WHAT YOU HAVE TO DO
Nothing but the lines from the one containing "Open the 排序 sort menu" through the end of the data should be retyped, exactly as they stand, and pictures should not be retyped.

________________________________________

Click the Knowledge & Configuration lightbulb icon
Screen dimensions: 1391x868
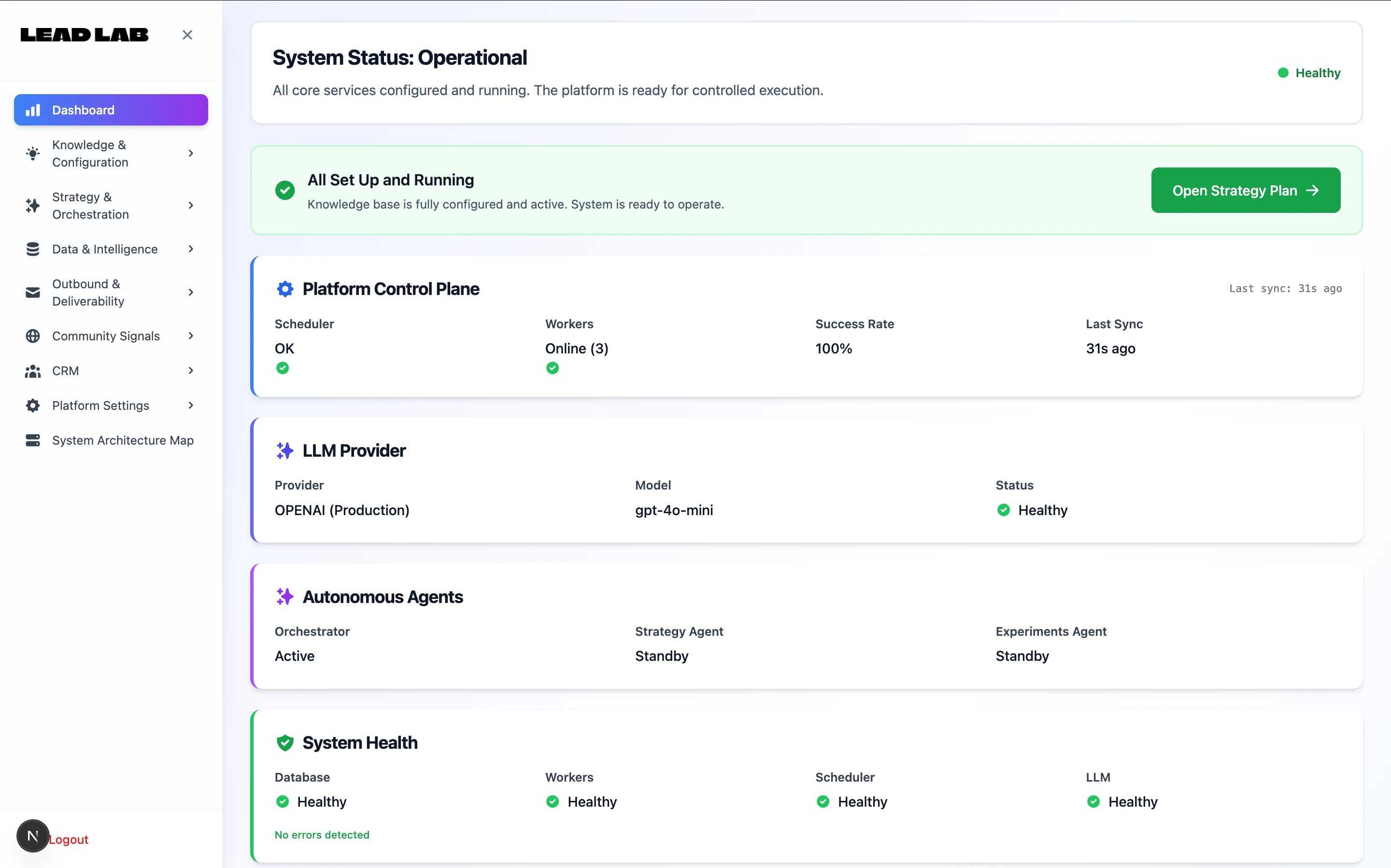tap(33, 154)

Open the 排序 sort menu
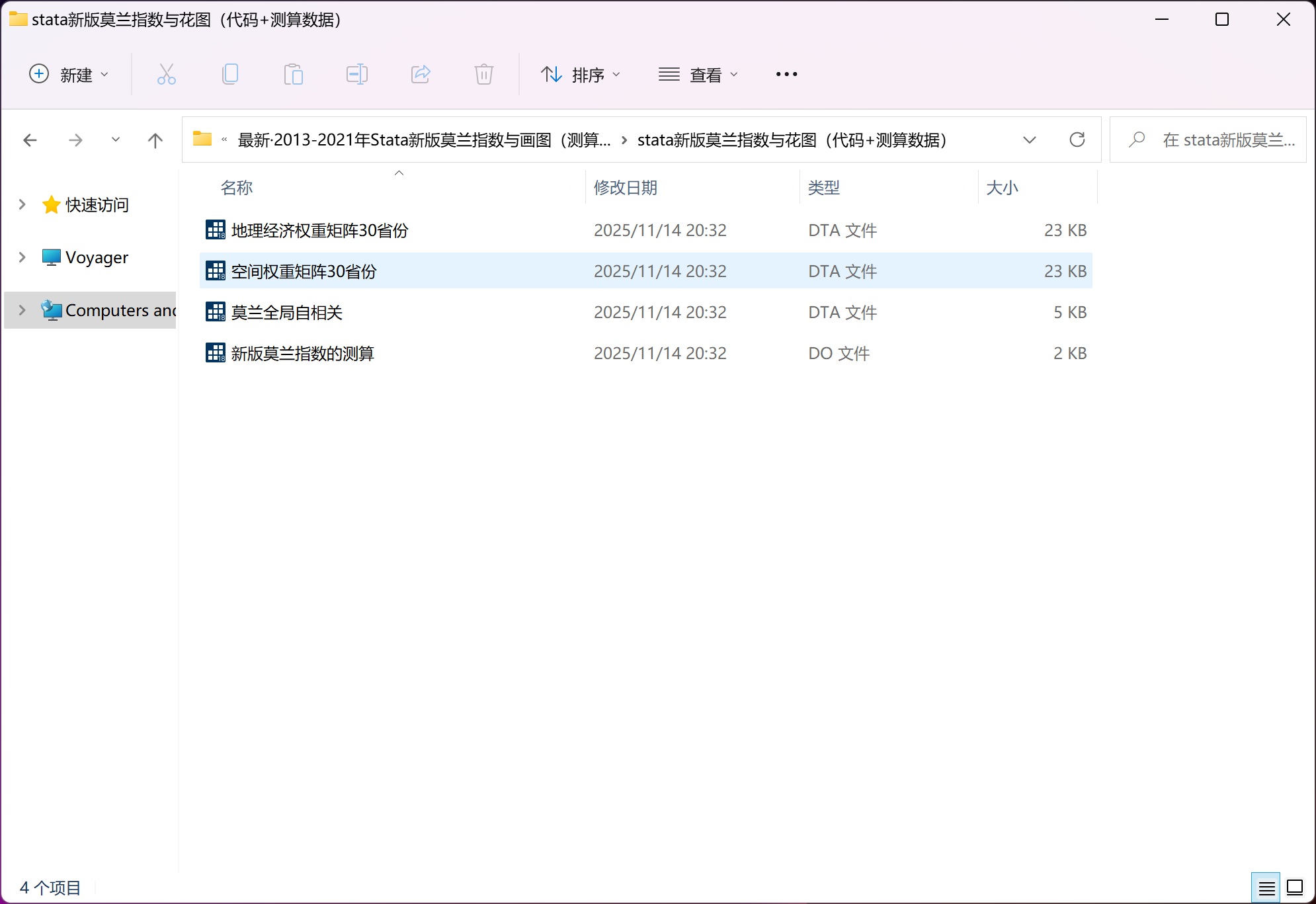coord(581,75)
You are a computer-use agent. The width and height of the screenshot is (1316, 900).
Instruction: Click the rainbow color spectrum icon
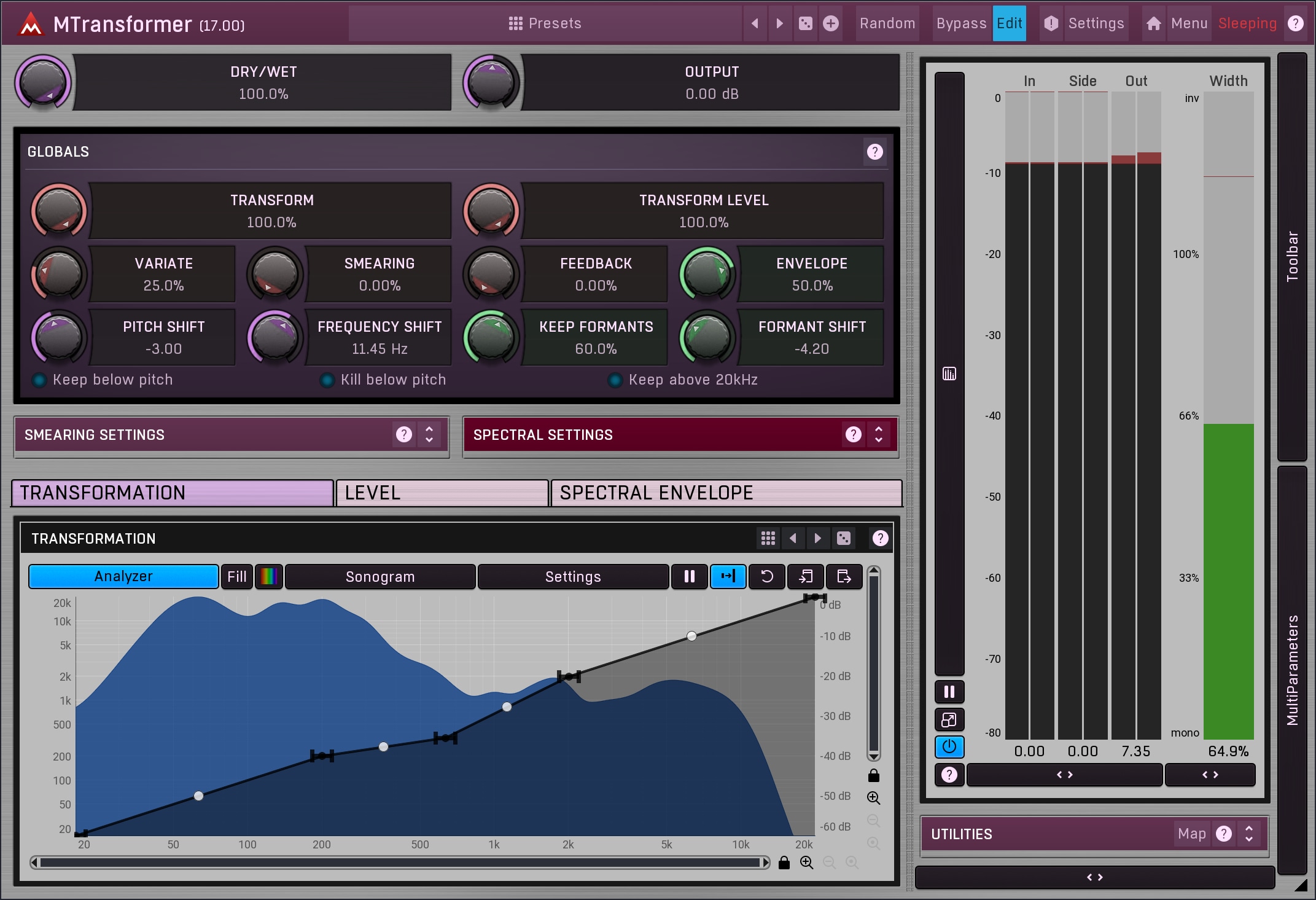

________________________________________

RESPONSE TO THIS TASK
Open the 排序 sort menu
coord(581,75)
You are a computer-use agent. The width and height of the screenshot is (1316, 900).
Instruction: Click the rainbow color spectrum icon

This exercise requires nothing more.